Sur sa page Facebook, M. An, 52 ans, politicien populaire et considéré jusqu’alors comme favori pour succéder au président Moon Jae-in à l’issue de son mandat, en 2022, a présenté ses excuses : « Tout est de ma faute. Je demande pardon pour mon comportement insensé. » Il a également été exclu du parti Minju au pouvoir. « En tant que dirigeante de parti et mère de famille, je veux m’engager pour un changement de culture des relations hommes-femmes », a déclaré Choo Mi-ae, la présidente de la formation.
« Monstre »
Les révélations de harcèlement et d’agressions s’enchaînent depuis le 28 janvier, quand la procureure, Seo Ji-hyeon, a révélé avoir été abusée par un supérieur en 2010. Son initiative a eu un effet déclencheur alors que la vague de révélations #metoo peinait à se propager en Corée. Lors de son interview, Mme Kim a reconnu que la vigueur du mouvement lancé aux Etats-Unis lui avait donné le courage de s’exprimer.
Aucun secteur de la société sud-coréenne n’est épargné. L’écrivain Ko Un, souvent présenté comme possible prix Nobel, est dans la tourmente depuis la publication, en février, d’un texte de la poétesse Choi Young-mi, titré Goemul (« monstre »). Mme Choi décrit, sans le nommer mais en multipliant les indices, comment un auteur connu abusait des jeunes écrivaines.

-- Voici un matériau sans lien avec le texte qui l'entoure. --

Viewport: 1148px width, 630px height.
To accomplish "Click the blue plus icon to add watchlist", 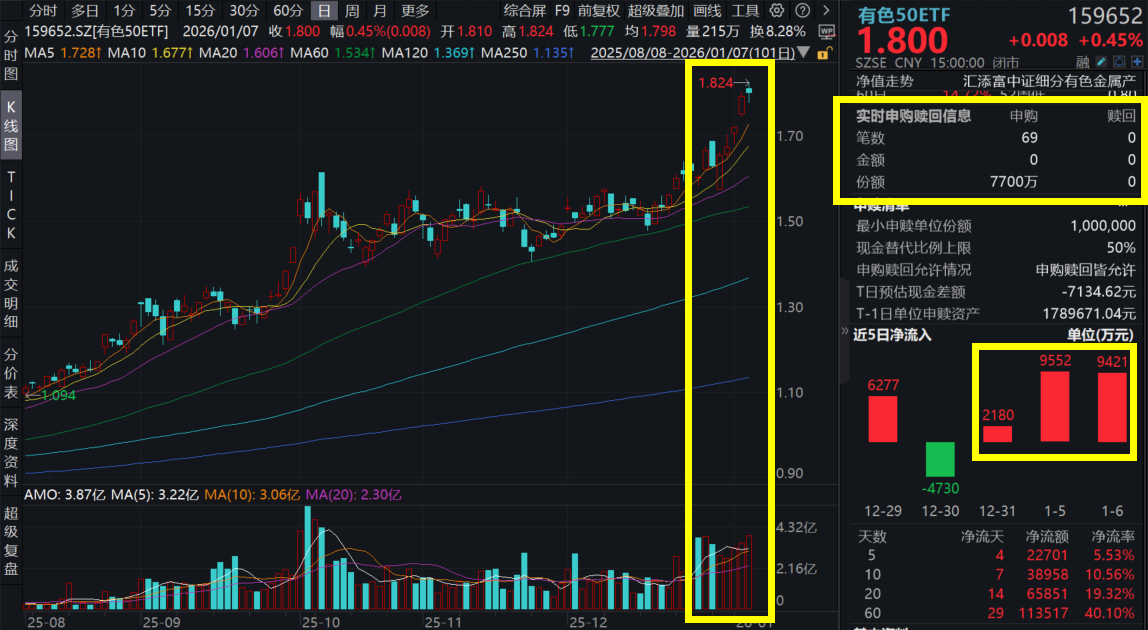I will point(1137,62).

Le 19 février, l’auteur dramatique et metteur en scène Lee Young-taek a présenté ses excuses publiques et renoncé à ses activités après avoir été accusé d’abus par plusieurs femmes. Yoon Ho-jin, connu comme le « parrain » des comédies musicales en Corée, a aussi été mis en cause, tout comme l’acteur Cho Jae-hyun, le réalisateur Kim Ki-duk et le photographe Bae Bien-u.

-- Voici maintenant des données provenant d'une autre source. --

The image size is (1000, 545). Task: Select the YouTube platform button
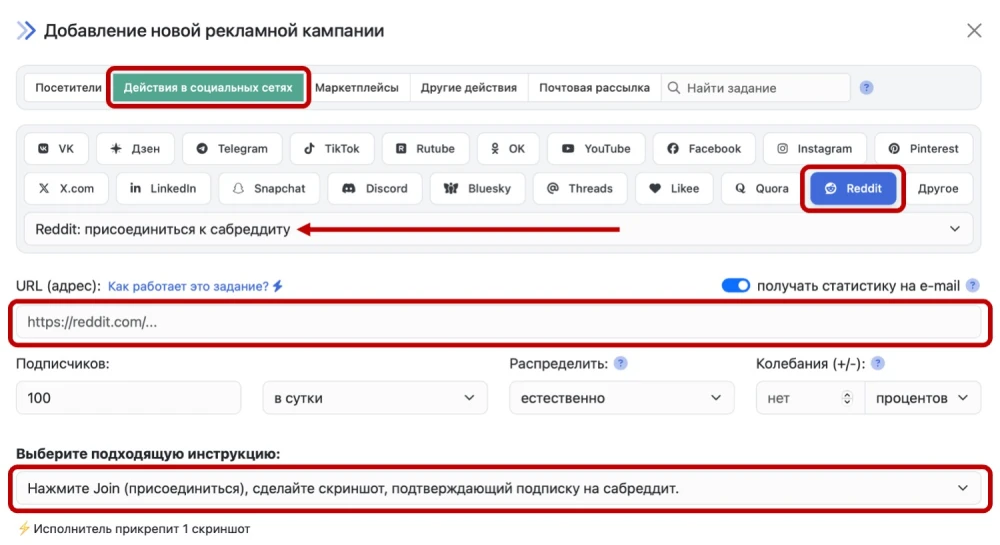click(x=596, y=149)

Dimanche 4 mars, des centaines de personnes se sont réunies à Séoul, quelques jours avant la Journée internationale des droits des femmes. Brandissant des panneaux sur lesquels on pouvait lire « metoo » mais aussi « WithYou », le mouvement lancé par le monde sud-coréen du théâtre, les participants ont pu écouter des témoignages, notamment d’une étudiante victime d’un professeur ou d’une ancienne militante politique.
« Silence »
La Korean Women’s Association United, organisatrice de l’événement, estime qu’il est temps pour le gouvernement de « répondre aux appels de ces femmes ». Et l’association de dénoncer « la structure de discrimination, d’incitation et de silence qui rend possibles de tels crimes ». D’après le gouvernement, seules 1,9 % des victimes d’agressions sexuelles les signaleraient aux autorités.
« Avec le mouvement #metoo, notre société vit un changement crucial, a déclaré, le 4 mars, le président Moon Jae-in. Ce mouvement doit mener la Corée vers une société dans laquelle l’égalité sexuelle existera et les droits des femmes seront respectés. » Le gouvernement a déjà demandé de retirer des manuels scolaires les œuvres de personnalités au cœur de ces « controverses publiques ».